- Born: September 21, 1972 (age 53) Paris, France
- Genres: Roots rock, Americana, rockabilly, rock
- Occupations: Singer, songwriter, musician
- Instruments: Guitar, vocals
- Years active: 1987-present
- Website: www.fahrnermusic.com

= Nachman Fahrner =

Israeli musical artist

Nachman Fahrner (נחמן פהרנר; born September 21, 1972) is a contemporary religious Jewish musician in Israel. He is a convert to Judaism. Fahrner's main influences are Elvis Presley, Django Reinhardt, 1940s and 1950s blues, R&B, and rockabilly. He received encouragement from Luther Allison and was a long-time friend of French jazz guitarist Patrick Saussois. Both his musical styles and songwriting distinguish him from other religious musicians who often combine traditional Jewish music with folk/rock elements and choose their lyrics from verses from the Torah.

==Career==
Fahrner started singing and playing rhythm guitar as a child after discovering Elvis Presley through his parents' record collection. He performed at school events and parties.

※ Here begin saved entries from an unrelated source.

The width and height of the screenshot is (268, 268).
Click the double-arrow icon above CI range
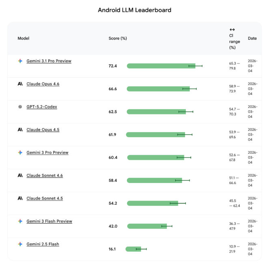[232, 30]
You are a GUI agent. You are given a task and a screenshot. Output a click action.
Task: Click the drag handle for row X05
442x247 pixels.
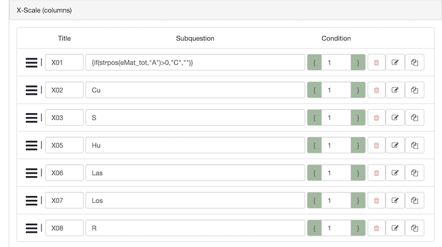(x=31, y=145)
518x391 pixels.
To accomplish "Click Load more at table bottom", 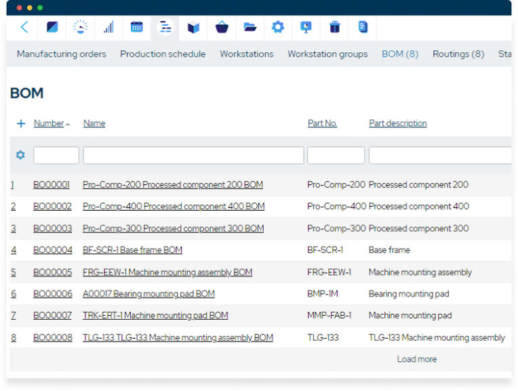I will 416,359.
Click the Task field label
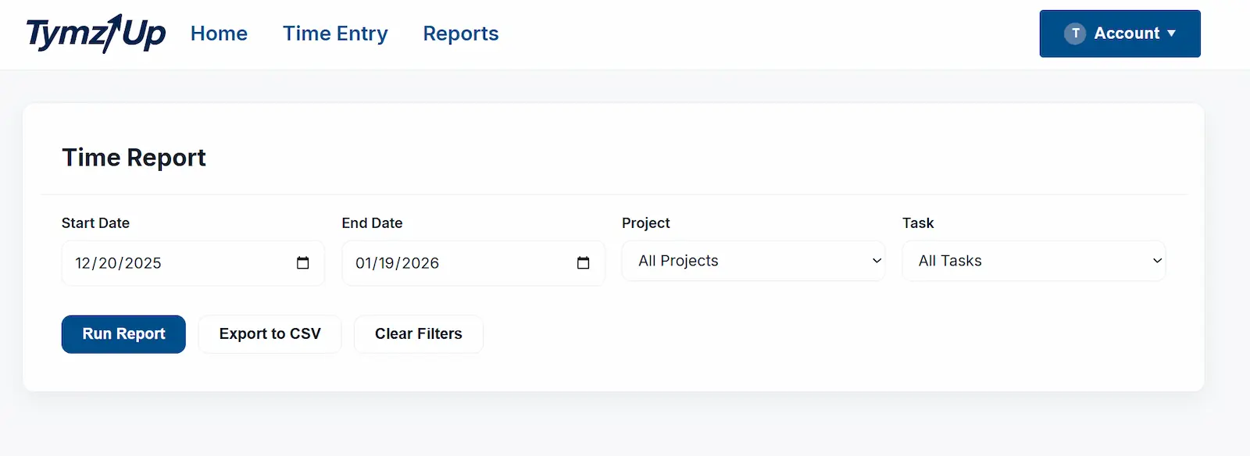Screen dimensions: 1250x456 pyautogui.click(x=918, y=223)
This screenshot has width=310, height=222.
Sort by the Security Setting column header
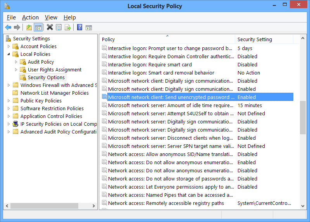(x=264, y=39)
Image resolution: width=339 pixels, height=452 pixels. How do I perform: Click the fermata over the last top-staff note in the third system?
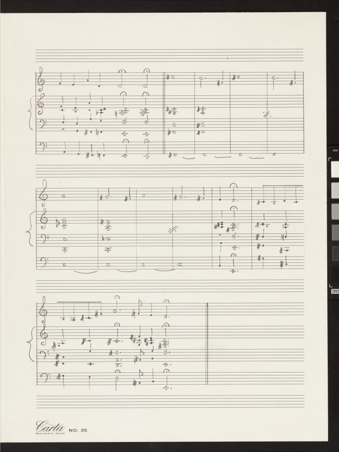pyautogui.click(x=167, y=302)
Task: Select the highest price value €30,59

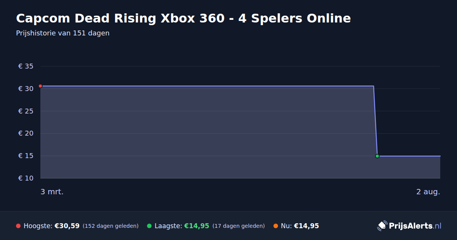Action: pos(67,226)
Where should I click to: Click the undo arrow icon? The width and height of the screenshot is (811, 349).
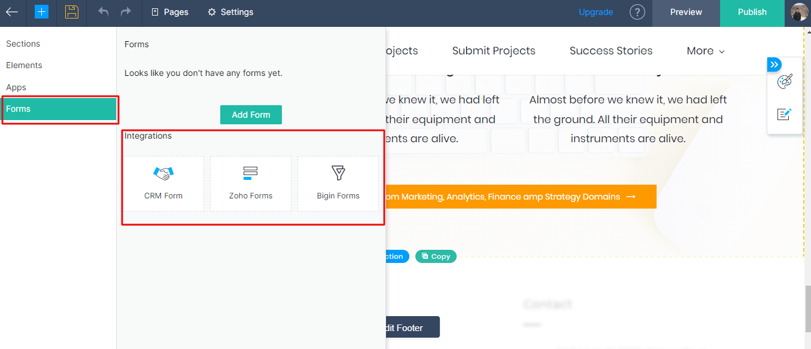click(x=104, y=12)
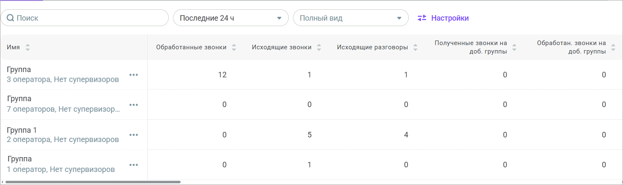Click the Исходящие разговоры column header
Image resolution: width=623 pixels, height=185 pixels.
click(372, 47)
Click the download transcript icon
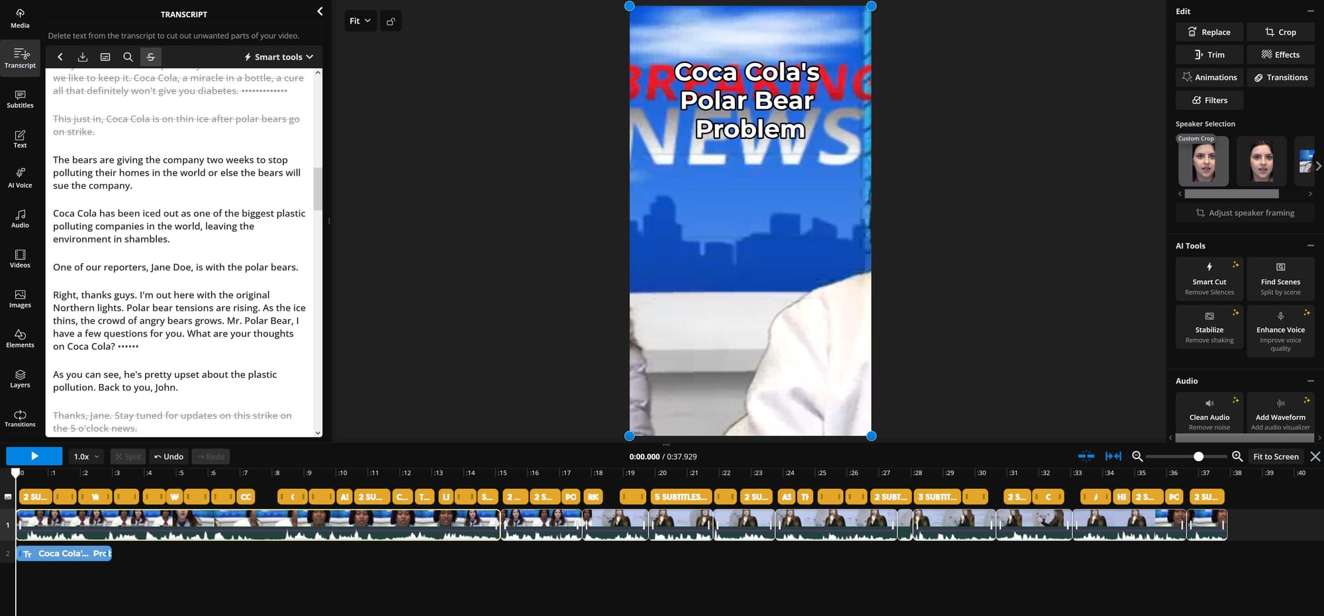The height and width of the screenshot is (616, 1324). pyautogui.click(x=83, y=57)
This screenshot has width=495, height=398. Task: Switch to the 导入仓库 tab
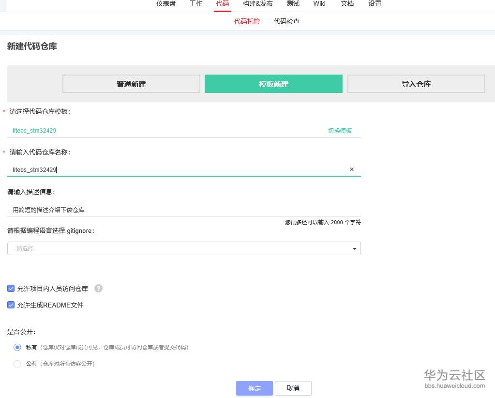pos(416,83)
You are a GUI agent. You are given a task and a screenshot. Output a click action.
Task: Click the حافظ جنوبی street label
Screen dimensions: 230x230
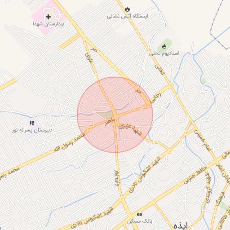(195, 175)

At age eleven he began teaching himself lead guitar by playing along with records by Memphis Slim, Elvis Presley, and Luther Allison. An encounter with Allison left a profound impression on a young teenage Nachman. While shaking hands, Allison looked at their black and white hands and said, "Black and white. That is what rock and roll is all about." Around this time Fahrner discovered the music of gypsy jazz guitarist Django Reinhardt.

Fahrner career as lead guitarist began in 1988 when he joined the Roadrunners a rockabilly bands with a female lead singer. In 1990, he moved to Paris and was hired by the teddy boy/rockabilly band Jim and the Beams. The band toured Europe, performing primarily for biker and rocker audiences. Fahrner became part of the Parisian Gypsy jazz scene through friends Jean-Yves Dubanton and Patrick Saussois and incorporated this style into his guitar playing.

By the mid 1990s, he was in demand as guest player, playing with acts such Claudia Colonna and French rockers Hotel Du Nord. In 1999 Nachman, a descendant of Turkish Jews, declined an offer to join Patrick Saussois' band so that he could travel to Israel and convert to orthodox Judaism.

Since then, Fahrner has taught guitar and performed in Israel and Europe. He was the founder and leader of the Jerusalem Swing Jam" He started writing songs with an emphasis on spiritual themes, in particular the teachings of Rabbi Nachman of Breslov. In 2012 he released the album Azamra, a collection of original songs, as well as Early Recordings, volumes one and two.

==Discography==
- Minor Swing (1991)
- Azamra (2012)
- Early Recordings vol.1 - Rockabilly (2012)
- Early Recordings vol.2 - Jazz (in memory of Patrick Saussois) (2012)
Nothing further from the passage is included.